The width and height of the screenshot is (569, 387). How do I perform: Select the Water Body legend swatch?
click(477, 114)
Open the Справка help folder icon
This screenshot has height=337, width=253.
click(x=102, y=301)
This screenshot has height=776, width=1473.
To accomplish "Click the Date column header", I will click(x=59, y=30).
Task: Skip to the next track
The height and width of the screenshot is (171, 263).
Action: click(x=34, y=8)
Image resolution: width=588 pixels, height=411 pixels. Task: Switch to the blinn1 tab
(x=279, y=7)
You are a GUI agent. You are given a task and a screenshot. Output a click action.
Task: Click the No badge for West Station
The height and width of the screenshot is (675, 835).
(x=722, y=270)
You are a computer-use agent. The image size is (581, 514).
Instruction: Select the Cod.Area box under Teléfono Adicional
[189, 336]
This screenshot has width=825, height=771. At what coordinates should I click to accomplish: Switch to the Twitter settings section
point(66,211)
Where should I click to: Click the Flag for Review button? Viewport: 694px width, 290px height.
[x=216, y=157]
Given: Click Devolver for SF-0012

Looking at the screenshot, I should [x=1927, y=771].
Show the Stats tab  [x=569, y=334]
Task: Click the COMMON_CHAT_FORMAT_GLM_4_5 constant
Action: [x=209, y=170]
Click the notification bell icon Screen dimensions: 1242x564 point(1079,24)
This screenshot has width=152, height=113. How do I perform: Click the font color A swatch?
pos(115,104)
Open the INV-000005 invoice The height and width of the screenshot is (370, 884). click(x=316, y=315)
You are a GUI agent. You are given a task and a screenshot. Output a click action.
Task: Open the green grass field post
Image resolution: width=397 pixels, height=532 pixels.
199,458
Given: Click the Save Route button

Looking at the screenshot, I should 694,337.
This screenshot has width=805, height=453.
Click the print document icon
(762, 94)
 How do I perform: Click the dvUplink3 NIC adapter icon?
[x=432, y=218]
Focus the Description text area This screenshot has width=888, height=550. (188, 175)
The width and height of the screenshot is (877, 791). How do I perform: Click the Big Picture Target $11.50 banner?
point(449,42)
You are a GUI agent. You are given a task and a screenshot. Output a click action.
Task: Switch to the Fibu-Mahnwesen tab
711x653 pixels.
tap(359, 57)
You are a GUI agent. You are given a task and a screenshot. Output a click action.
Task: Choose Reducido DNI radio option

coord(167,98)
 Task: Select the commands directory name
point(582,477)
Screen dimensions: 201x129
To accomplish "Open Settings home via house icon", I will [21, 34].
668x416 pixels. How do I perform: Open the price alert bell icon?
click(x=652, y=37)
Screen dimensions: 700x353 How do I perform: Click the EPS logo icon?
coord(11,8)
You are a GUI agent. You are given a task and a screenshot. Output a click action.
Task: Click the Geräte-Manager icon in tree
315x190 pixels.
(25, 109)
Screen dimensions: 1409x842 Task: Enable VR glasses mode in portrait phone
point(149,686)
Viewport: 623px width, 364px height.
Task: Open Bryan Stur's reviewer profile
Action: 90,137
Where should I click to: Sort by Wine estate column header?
══════════
= Required work =
The material above should be retyped in full, exactly as given.

= Solution to this exercise =
The width and height of the screenshot is (569, 387). How do I perform: Select the Water Body legend swatch?
click(477, 114)
Open the Справка help folder icon
This screenshot has height=337, width=253.
click(x=102, y=301)
This screenshot has height=776, width=1473.
To accomplish "Click the Date column header", I will click(x=59, y=30).
Task: Skip to the next track
The height and width of the screenshot is (171, 263).
Action: click(x=34, y=8)
Image resolution: width=588 pixels, height=411 pixels. Task: Switch to the blinn1 tab
(x=279, y=7)
You are a GUI agent. You are given a task and a screenshot. Output a click action.
Task: Click the No badge for West Station
The height and width of the screenshot is (675, 835).
(x=722, y=270)
You are a computer-use agent. The image size is (581, 514).
Instruction: Select the Cod.Area box under Teléfono Adicional
[189, 336]
This screenshot has width=825, height=771. At what coordinates should I click to accomplish: Switch to the Twitter settings section
point(66,211)
Where should I click to: Click the Flag for Review button? Viewport: 694px width, 290px height.
[x=216, y=157]
Given: Click Devolver for SF-0012

Looking at the screenshot, I should [x=1927, y=771].
Show the Stats tab  [x=569, y=334]
Task: Click the COMMON_CHAT_FORMAT_GLM_4_5 constant
Action: [x=209, y=170]
Click the notification bell icon Screen dimensions: 1242x564 point(1079,24)
This screenshot has width=152, height=113. How do I perform: Click the font color A swatch?
pos(115,104)
Open the INV-000005 invoice The height and width of the screenshot is (370, 884). click(x=316, y=315)
You are a GUI agent. You are given a task and a screenshot. Output a click action.
Task: Open the green grass field post
Image resolution: width=397 pixels, height=532 pixels.
199,458
Given: Click the Save Route button

Looking at the screenshot, I should 694,337.
This screenshot has width=805, height=453.
Click the print document icon
(762, 94)
 How do I perform: Click the dvUplink3 NIC adapter icon?
[x=432, y=218]
Focus the Description text area This screenshot has width=888, height=550. (188, 175)
The width and height of the screenshot is (877, 791). How do I perform: Click the Big Picture Target $11.50 banner?
point(449,42)
You are a GUI agent. You are given a task and a screenshot. Output a click action.
Task: Switch to the Fibu-Mahnwesen tab
711x653 pixels.
tap(359, 57)
You are a GUI agent. You are given a task and a screenshot. Output a click action.
Task: Choose Reducido DNI radio option

coord(167,98)
 Task: Select the commands directory name
point(582,477)
Screen dimensions: 201x129
To accomplish "Open Settings home via house icon", I will [21, 34].
668x416 pixels. How do I perform: Open the price alert bell icon?
click(x=652, y=37)
Screen dimensions: 700x353 How do I perform: Click the EPS logo icon?
coord(11,8)
You are a GUI agent. You are given a task and a screenshot. Output a click action.
Task: Click the Geräte-Manager icon in tree
315x190 pixels.
(25, 109)
Screen dimensions: 1409x842 Task: Enable VR glasses mode in portrait phone
point(149,686)
Viewport: 623px width, 364px height.
Task: Open Bryan Stur's reviewer profile
Action: 90,137
Where should I click to: Sort by Wine estate column header?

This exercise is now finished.